« Qui se laisse guider par son seul profit s’attire haine et rancune. » – Confucius
Bouleversement des logiques de la mondialisation
La décision de Pékin marque une rupture symbolique et stratégique dans le paysage commercial mondial. À compter du 1er mai 2026, la Chine supprimera les droits de douane sur les importations en provenance de 53 pays africains entretenant des relations diplomatiques avec elle, excluant l’Eswatini en raison de sa reconnaissance de Taïwan. Annoncée puis réaffirmée par Xi Jinping le 14 février 2026, la mesure élargit un dispositif initié fin 2024 pour un groupe plus restreint de pays parmi les moins avancés. Derrière ce geste tarifaire, c’est une vision du développement et des rapports Nord-Sud qui s’affirme, en contraste marqué avec les orientations occidentales récentes.
Dans un contexte international dominé par la multiplication des sanctions économiques – outil principal de régulation des relations internationales par l'Occident depuis 1991 et... totalement hors du droit international –, des barrières douanières et des politiques protectionnistes, notamment aux États-Unis, ou de libre-échange quand seul l'Occident en profite (comme les accords de partenariat économique Afrique-pacifique-Caraïbe de l'Union européenne), Pékin choisit d’afficher une ouverture commerciale unilatérale en direction du continent africain. Là où Washington et Bruxelles renforcent des dispositifs restrictifs au nom de la sécurité économique ou des rivalités technologiques, la Chine met en scène une logique inverse en facilitant l’accès de produits africains à son immense marché intérieur sans exiger de réciprocité immédiate.

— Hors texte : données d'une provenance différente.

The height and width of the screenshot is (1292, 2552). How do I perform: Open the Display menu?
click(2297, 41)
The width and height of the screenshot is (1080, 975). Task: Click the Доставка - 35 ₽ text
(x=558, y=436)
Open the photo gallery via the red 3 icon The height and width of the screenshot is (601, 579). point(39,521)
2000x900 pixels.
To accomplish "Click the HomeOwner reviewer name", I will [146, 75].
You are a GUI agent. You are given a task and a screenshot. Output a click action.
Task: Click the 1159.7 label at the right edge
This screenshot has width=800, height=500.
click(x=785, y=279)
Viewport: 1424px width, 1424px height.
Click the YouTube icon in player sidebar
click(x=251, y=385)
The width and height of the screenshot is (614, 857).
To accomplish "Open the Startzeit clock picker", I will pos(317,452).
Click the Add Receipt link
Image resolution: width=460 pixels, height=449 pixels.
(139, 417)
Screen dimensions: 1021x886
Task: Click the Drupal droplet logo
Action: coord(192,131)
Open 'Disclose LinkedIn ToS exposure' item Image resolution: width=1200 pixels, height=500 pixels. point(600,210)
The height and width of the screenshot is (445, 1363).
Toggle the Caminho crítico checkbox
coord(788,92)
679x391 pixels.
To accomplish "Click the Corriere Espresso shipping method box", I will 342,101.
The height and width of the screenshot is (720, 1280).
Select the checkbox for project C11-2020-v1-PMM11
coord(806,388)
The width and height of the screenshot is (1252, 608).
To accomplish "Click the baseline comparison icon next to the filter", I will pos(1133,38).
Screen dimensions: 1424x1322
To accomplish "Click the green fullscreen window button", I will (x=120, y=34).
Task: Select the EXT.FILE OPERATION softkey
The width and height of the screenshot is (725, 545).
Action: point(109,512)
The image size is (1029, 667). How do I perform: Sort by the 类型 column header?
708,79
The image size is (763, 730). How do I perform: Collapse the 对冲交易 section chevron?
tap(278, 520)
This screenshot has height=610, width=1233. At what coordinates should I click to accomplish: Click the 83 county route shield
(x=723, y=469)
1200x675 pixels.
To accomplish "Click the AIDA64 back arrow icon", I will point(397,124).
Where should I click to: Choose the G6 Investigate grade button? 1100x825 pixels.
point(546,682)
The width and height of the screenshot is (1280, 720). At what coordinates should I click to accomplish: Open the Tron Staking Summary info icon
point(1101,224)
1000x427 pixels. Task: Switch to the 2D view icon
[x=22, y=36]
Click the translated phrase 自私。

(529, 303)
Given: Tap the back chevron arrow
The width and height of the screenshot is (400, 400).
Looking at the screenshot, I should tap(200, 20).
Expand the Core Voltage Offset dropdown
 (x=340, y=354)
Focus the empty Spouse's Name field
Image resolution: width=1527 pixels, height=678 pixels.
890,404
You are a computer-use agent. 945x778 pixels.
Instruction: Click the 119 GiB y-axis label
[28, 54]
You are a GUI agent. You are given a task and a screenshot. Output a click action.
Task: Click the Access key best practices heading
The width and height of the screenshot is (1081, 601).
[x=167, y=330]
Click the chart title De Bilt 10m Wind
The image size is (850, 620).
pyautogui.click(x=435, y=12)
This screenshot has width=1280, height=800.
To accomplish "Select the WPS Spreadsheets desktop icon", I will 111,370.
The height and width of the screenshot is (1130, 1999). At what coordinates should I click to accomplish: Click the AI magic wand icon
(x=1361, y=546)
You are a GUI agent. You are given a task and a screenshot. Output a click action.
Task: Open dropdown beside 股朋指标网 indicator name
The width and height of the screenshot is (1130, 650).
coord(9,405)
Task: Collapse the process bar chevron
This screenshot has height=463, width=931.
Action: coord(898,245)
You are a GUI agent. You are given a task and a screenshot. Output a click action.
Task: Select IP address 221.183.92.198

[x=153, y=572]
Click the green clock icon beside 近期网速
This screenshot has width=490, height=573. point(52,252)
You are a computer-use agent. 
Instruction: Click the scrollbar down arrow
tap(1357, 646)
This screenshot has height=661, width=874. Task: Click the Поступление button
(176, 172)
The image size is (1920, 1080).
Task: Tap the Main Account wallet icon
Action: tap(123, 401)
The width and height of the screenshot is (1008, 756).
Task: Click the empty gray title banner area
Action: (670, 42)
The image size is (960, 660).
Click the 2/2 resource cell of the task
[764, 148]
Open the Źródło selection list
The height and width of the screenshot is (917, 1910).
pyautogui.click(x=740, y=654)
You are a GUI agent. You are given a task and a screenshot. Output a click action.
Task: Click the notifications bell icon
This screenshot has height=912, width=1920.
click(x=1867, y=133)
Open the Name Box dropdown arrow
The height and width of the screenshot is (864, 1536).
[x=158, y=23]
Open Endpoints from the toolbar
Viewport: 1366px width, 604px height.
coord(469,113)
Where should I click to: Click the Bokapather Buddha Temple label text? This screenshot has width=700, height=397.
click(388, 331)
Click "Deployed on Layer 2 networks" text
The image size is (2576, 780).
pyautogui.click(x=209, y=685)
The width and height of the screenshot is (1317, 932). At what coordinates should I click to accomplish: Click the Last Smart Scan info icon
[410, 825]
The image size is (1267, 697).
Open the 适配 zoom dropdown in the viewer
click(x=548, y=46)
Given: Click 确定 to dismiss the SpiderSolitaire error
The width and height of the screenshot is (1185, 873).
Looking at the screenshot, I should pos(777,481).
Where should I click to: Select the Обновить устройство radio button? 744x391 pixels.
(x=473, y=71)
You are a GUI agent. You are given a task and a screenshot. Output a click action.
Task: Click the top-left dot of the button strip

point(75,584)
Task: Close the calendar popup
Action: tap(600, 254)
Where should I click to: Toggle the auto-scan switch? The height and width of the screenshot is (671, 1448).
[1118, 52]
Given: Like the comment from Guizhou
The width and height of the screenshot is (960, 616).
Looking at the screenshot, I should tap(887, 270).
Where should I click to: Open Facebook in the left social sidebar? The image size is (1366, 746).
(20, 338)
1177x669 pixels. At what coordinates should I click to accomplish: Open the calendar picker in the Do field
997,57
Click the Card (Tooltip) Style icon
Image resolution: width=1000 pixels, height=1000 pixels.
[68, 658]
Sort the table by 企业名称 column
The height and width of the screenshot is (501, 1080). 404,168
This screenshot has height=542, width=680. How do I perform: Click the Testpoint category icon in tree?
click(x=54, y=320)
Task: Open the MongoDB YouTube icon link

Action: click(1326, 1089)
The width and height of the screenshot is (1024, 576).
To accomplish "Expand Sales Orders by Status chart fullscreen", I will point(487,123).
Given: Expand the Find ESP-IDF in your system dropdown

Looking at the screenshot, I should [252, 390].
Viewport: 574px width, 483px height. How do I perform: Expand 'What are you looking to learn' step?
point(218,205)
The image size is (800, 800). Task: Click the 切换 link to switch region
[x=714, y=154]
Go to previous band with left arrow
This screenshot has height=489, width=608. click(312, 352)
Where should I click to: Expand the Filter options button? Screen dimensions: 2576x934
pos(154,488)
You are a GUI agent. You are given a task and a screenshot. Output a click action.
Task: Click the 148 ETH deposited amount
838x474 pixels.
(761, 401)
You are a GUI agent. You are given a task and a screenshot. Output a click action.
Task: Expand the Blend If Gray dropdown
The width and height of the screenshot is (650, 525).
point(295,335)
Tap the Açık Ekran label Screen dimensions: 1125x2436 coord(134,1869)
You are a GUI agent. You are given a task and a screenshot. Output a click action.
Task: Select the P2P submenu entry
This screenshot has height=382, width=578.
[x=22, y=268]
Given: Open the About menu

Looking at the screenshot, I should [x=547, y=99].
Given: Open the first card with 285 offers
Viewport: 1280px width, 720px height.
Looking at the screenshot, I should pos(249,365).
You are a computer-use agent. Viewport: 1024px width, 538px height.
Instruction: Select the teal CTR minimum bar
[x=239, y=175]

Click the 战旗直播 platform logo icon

Ce contraste nourrit un discours politique soigneusement construit. Pékin se présente comme un partenaire du « Sud global », promoteur d’un libre-échange qualifié d’inclusif et mutuellement bénéfique. Cette posture trouve un écho favorable dans plusieurs capitales africaines, lassées de décennies de conditionnalités financières, de programmes d’ajustement structurel et d’une insertion dans l’économie mondiale souvent cantonnée à l’exportation de matières premières.
Sortir du piège des matières premières
Depuis les années 1980, nombre d’économies africaines ont évolué dans un schéma classique : exportation de ressources brutes, importation de biens manufacturés, dépendance aux financements extérieurs et aux restructurations de dette pilotées par le Fond Monétaire International (FMI) et la Banque mondiale. Ce modèle, régulièrement dénoncé comme une forme de néocolonialisme économique, a souvent contribué à la fragilité industrielle locale, et même la fragilisation des agriculteurs locaux incapables de rivaliser avec l'agrobusiness occidental, à l’émergence d’élites rentières locales prédatrices et corrompues et à une croissance insuffisamment transformatrice.